Pole vault world-record holder Yelena Isinbayeva said she'll lead what could become a wave of Russian athletes appealing the ban on their country's participation in the Rio Olympics.
The International Olympic Committee on June 21 said Russian athletes will be barred from the Games in August unless they can prove they have not been tainted by the widespread doping that led to the ban.
Isinbayeva, who maintains she is clean, said the committee's stance makes her hopeful that she will be able to compete under the Russian flag after all.
"We still have to fight to compete... We have to file our case in court now. If I win my case at [the International Court of Arbitration for Sport], that will mean I am allowed to compete," she told reporters after winning the Russian championship in Cheboksary on June 21.
The two-time Olympic and three-time world champion praised International Olympic Committee President Thomas Bach for making it possible for Russian and Kenyan athletes to clear their names.
"The most pleasant thing for me personally today is that all athletes who win their cases will compete under the Russian flag. That's a victory," she said. "I was desperate yesterday, but I'm very optimistic today."
Russian Olympic Committee (ROC) President Aleksandr Zhukov said he too is optimistic that Russian athletes will compete in Rio after all, thanks to the committee's decision.
"I believe there still is a possibility for the Russian track-and-field athletes to participate in the Olympic Games. I believe the majority of them will seek legal action in the International Court of Arbitration for Sport and they have fairly good chances to win the case," he said.
Zhukov claimed that only three of the drug tests conducted on Russian athletes in the last six months by foreign laboratories turned out positive for performance-enhancing drugs, excluding meldonium.

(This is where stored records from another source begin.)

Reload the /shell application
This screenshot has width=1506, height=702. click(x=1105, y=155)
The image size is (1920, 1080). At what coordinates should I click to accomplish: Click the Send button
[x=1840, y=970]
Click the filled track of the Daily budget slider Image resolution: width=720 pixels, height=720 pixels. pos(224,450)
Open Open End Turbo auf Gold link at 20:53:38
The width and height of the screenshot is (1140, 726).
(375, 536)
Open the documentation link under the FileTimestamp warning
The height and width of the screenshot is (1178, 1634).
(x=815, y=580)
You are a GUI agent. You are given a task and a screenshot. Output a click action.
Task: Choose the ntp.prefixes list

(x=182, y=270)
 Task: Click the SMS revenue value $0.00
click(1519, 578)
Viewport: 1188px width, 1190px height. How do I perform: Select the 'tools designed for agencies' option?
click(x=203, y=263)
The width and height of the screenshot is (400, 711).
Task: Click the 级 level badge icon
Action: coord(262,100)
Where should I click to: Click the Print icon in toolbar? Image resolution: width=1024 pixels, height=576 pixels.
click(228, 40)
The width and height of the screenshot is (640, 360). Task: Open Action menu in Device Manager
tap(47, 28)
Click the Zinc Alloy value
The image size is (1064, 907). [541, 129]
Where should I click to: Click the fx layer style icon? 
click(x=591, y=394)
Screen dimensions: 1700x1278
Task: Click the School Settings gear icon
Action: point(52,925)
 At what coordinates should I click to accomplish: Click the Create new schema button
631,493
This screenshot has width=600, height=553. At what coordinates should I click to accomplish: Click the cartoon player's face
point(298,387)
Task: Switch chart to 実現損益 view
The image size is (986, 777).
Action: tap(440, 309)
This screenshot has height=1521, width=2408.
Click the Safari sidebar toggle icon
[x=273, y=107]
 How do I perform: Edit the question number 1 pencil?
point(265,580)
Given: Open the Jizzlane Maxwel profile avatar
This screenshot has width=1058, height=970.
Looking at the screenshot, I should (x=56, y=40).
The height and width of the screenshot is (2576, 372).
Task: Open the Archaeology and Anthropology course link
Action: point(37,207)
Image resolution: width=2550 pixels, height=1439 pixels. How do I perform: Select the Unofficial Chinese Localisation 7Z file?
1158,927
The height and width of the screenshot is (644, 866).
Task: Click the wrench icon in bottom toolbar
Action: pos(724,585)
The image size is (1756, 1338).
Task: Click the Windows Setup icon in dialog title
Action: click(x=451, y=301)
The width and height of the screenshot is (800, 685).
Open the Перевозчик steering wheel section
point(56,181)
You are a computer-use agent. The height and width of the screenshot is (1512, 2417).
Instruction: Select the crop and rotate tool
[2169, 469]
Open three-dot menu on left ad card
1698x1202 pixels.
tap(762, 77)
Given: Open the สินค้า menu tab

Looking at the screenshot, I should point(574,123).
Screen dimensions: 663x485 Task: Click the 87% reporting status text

"It means that the majority of our athletes are clean. I believe these athletes will file complaints in court, and there are already such complaints. Our All-Russia Athletics Federation and the ROC will support these complaints," Zhokov said.
"We believe that the rights of the athletes, who were never involved in doping use and have recently been tested multiple times, must be protected," he said.
The banned Russian team's chief coach Yuri Borzakovsky said Russia is considering filing a collective lawsuit on behalf of clean athletes with the international sports court.
"Clean athletes should go to Rio," he said.
The committee may have been swayed somewhat by Russia's argument against the ban, which was presented to the committee by Zhukov before its decision on June 21.
Zhukov had argued that it was unjust to ban Russian athletes who have never been caught doping when the committee is allowing some Americans to compete who were previously suspended for doping.
Zhukov singled out the American sprinter Justin Gatlin -- the 2004 Olympic 100-meter gold medalist, who has twice been suspended for doping -- and his compatriot Tyson Gay, who failed a drug test in 2013.
"Do you really think it is fair to make it impossible for Yelena Isinbayeva and Sergei Shubenkov to participate in the Olympic Games which will be attended by Tyson Gay and twice disqualified for doping Justin Gatlin?" Zhukov asked.
"From the perspective of Russian athletes, it is an extreme injustice and humiliation."
Russia's Shubenkov won the 110-meter hurdles at last year's world championships.
"We consider it unfair on the vast majority of our athletes who have never doped and have not violated any criteria," Zhukov said. "They will be punished for the sins of others."